TASK GOAL:
Rewrite the listing below, starting at its first line and ending at the line that contains "The width and", with "GUI agent" replaced by "desktop automation agent" and everything else unchanged.
================
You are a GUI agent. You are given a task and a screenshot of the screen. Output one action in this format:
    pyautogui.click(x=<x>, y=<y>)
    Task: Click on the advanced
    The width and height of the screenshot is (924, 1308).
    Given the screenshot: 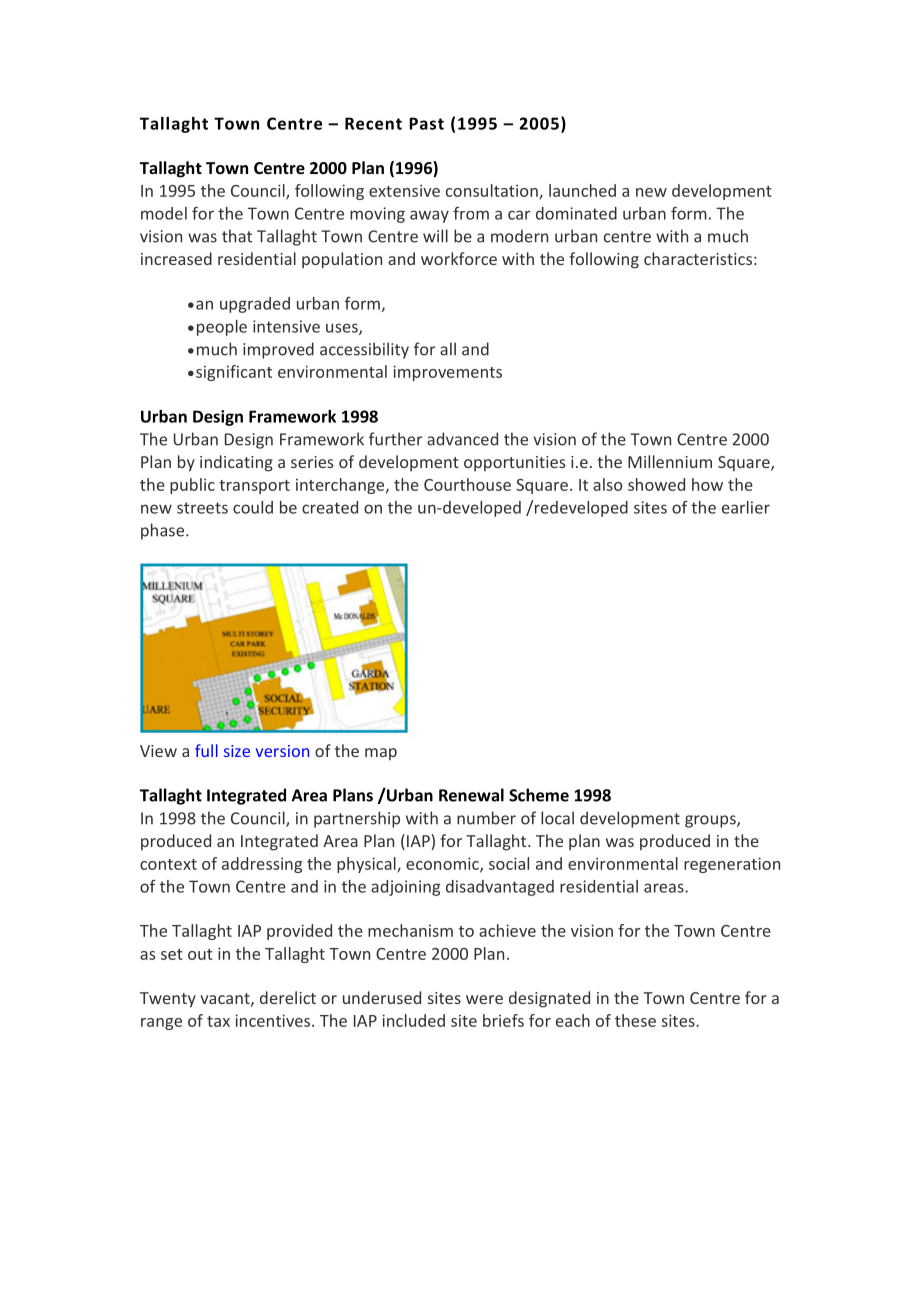 What is the action you would take?
    pyautogui.click(x=462, y=439)
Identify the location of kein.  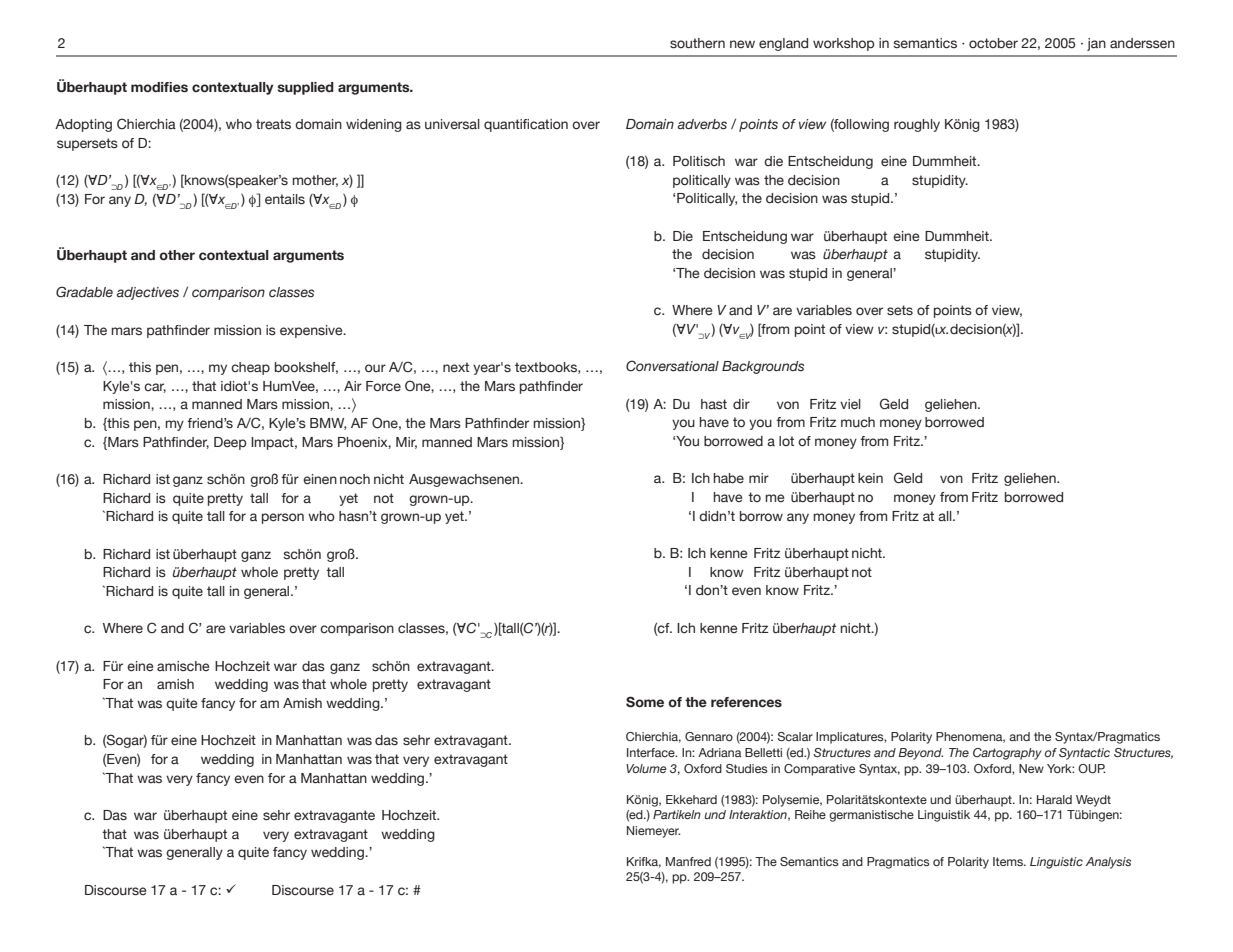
================
SOLVED PROBLEM:
You are a desktop automation agent. You are given a task and a screenshot of the screen. Output one action in this format:
    pyautogui.click(x=<x>, y=<y>)
    Task: Click on the advanced
    The width and height of the screenshot is (924, 1308).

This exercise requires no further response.